The Legislative Process
Since the founding of the Massachusetts Bay Colony in 1629, the official name of the legislative body in Massachusetts has been the Great and General Court. No other representative assembly in the country has had as long a record of continuous meeting as the General Court. The first General Court met under the provisions of the charter of the Massachusetts Bay Company.
After the revocation of the charter in 1684, there was a period of three years beginning in May 1686, during which the General Court did not meet. From May 1692 until June 1774, when General Gage dissolved it, the General Court operated under the Province Charter. The body continued to meet as the Provincial Congress. In the summer of 1775, a new General Court met which was composed of two deputies from each town. These deputies elected an upper house or Council of twenty-eight members and the powers of a Governor were then given to this Council. This form of government continued until 1780.

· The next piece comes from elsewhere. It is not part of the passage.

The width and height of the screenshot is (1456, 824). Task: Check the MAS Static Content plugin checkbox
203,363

The present General Court was established under the provisions of the Constitution of the Commonwealth of Massachusetts and has been meeting regularly as a bicameral body since October 25, 1780. It is the oldest two-chamber legislature in the United States.

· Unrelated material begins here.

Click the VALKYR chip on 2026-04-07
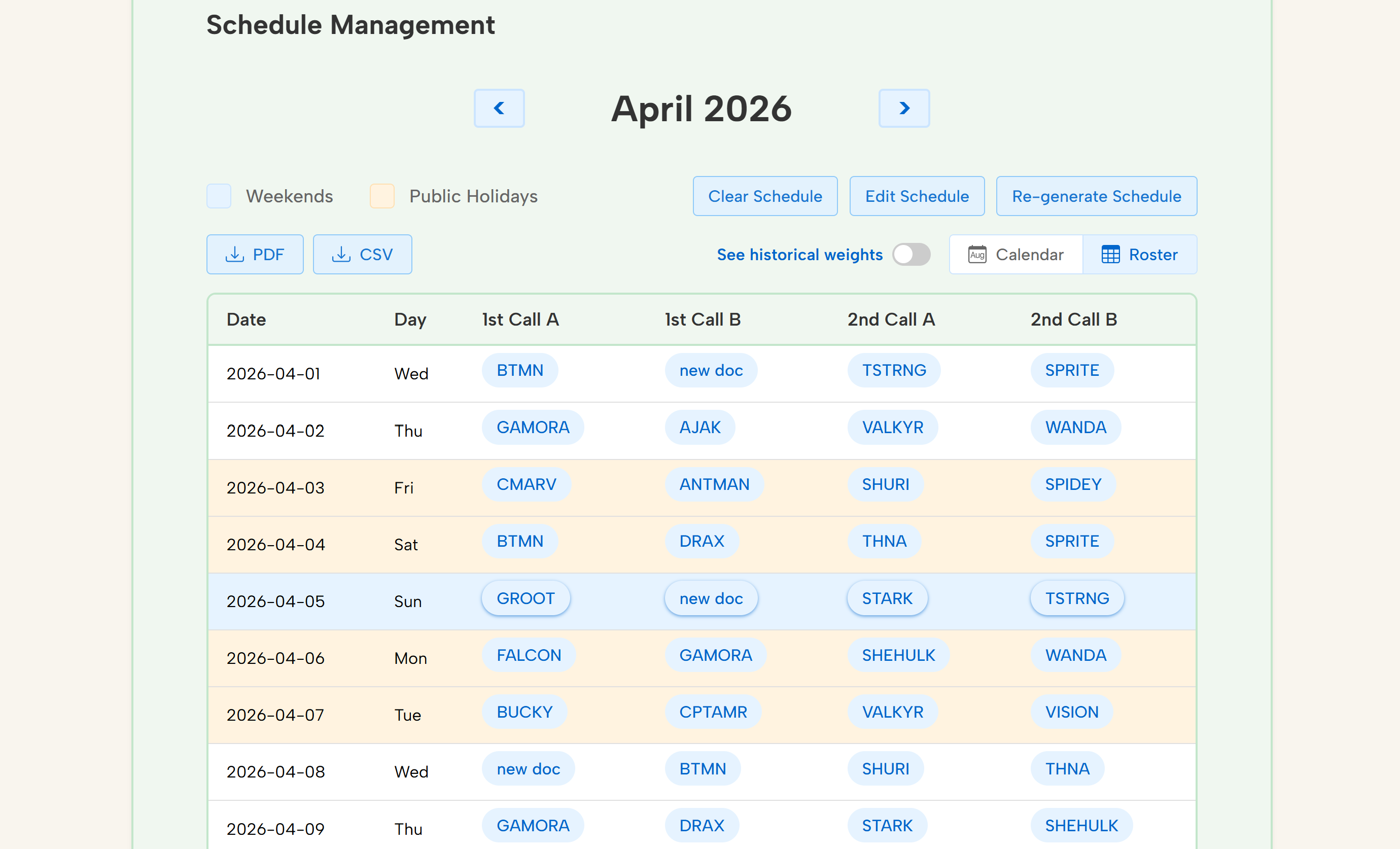This screenshot has height=849, width=1400. pos(892,712)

Since 1780, the Massachusetts Senate has consisted of 40 members, elected from districts throughout the Commonwealth. The membership of the House of Representatives historically has fluctuated since its origin. After reaching a high of 748 members in 1811, the House stabilized at 240 members from 1857 until 1978. The voters of the Commonwealth approved a decrease in the House membership to 160, where it has stayed since the beginning of the 1979-1980 legislative session.
Source: Levitan, Donald, Your Massachusetts Government 10th ed., Boston: Government Research, 1984
How a Bill Becomes a Law:
- A Petition is filed with House or Senate Clerk.
- The Clerk gives the bill a number and assigns it to a committee.
- The committee holds a public hearing before making its report on the bill.
- The committee report goes to the House or Senate floor. An unfavorable report kills the bill, while a favorable report is considered the First Reading.
- If the bill relates to finances, it is referred to the Committee on Ways and Means. When this committee makes a report, it goes back to the floor for a Second Reading.
- On the floor, the bill may be debated and amended. If favorable action is taken, the bill is referred to the Committee on Bills in Third Reading.
- A vote is taken on “Passing the Bill to be Engrossed.” A favorable vote sends the bill on to the other branch.
- The bill must also be debated, amended, and engrossed by the other branch.
- If the second branch passes an amended version of the bill, it is sent back to the first branch for concurrence. If concurrence is rejected, the bill must go to a conference committee.
- A vote is held in both branches on whether to enact the conference committee version of the bill.
- The bill is then sent to the Governor for action, if it is enacted by both branches.
- The Governor, during the ten-day period allowed under the Constitution, may either sign or veto the bill, let it become law by taking no action, or send it back to the Legislature for amendments.
- The House and Senate can override a veto by getting two-thirds of the House and Senate members to vote against the veto.
- If the bill is not sent to the Governor for action within the two-year legislative session, it must be refiled for the next session and go through the entire process again.